Tuesday, January 30, 2018

Prescription Games: Money, Ego, and Power Inside the Global Pharmaceutical Industry

business pharmaceutical corruption drugs healthcare medicine books

The major pharmaceutical companies, according to John le Carré – who has based his novel The Constant Gardener on their depredations – “are engaged in the systematic corruption of the medical profession, country by country.” Jeffrey Robinson can back up that charge.

In Prescription Games, Jeffrey Robinson exposes the yawning abyss between the claims to altruism made by pharmaceutical companies and the harsh reality of their everyday practice. When the industry claims that the enormous markup they charge for new drugs pays the cost of developing new ones, they don’t say that as much as 80 per cent of R&D money is actually directed at developing drugs designed to compete with existing brands, or at creating variations on drugs whose patents are about to expire – expenditures only the industry itself (and its shareholders) will benefit from.

Within the industry, there are “blockbuster” drugs that create vast wealth for the companies that manufacture them. Most are designed to treat conditions that are endemic among prosperous, western populations that can afford them. But there are no blockbuster drugs to treat diseases like tuberculosis, cholera, and malaria that ravage the Third World, because Third World countries can’t afford the prices. People in Africa and Asia die from new strains of tuberculosis while people in Europe and North America are offered expensive treatments for obesity, hair loss, and sexual dysfunction.

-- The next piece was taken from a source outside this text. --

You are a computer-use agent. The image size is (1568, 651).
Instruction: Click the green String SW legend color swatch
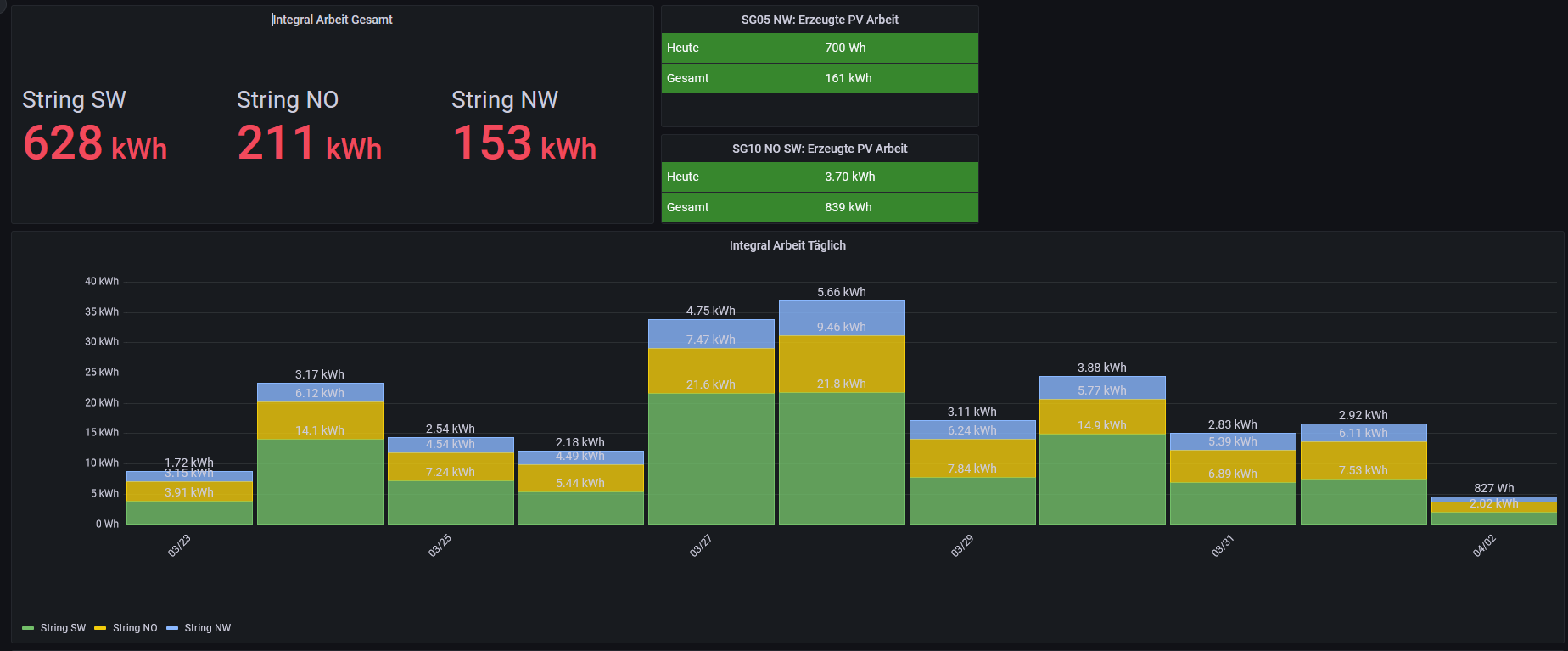pos(28,628)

In this hard-hitting exposé, Robinson also examines the extension of patent protection, the end of generic drug competition in Canada, the Nancy Olivieri scandal (how a drug manufacturer fought to conceal research findings that would damage sales of its product), the illicit drug trade, and espionage among drug manufacturers.

Quotes:
“The branded drug companies hate us. They have private investigators on us all the time,” Mr Sherman told Robinson in the book. 
“The thought once came to my mind: why didn’t they just hire someone to knock me off? For a thousand bucks paid to the right person, you can probably get someone killed. Perhaps I’m surprised that hasn’t happened.”

And in The Sunday Times:
“He was absolutely hated,” Robinson told The Times. “Nobody liked Barry Sherman. He was so frigging litigious. He was constantly at war with everybody. In business he was a prick, so there might have been people who would like to have done it.”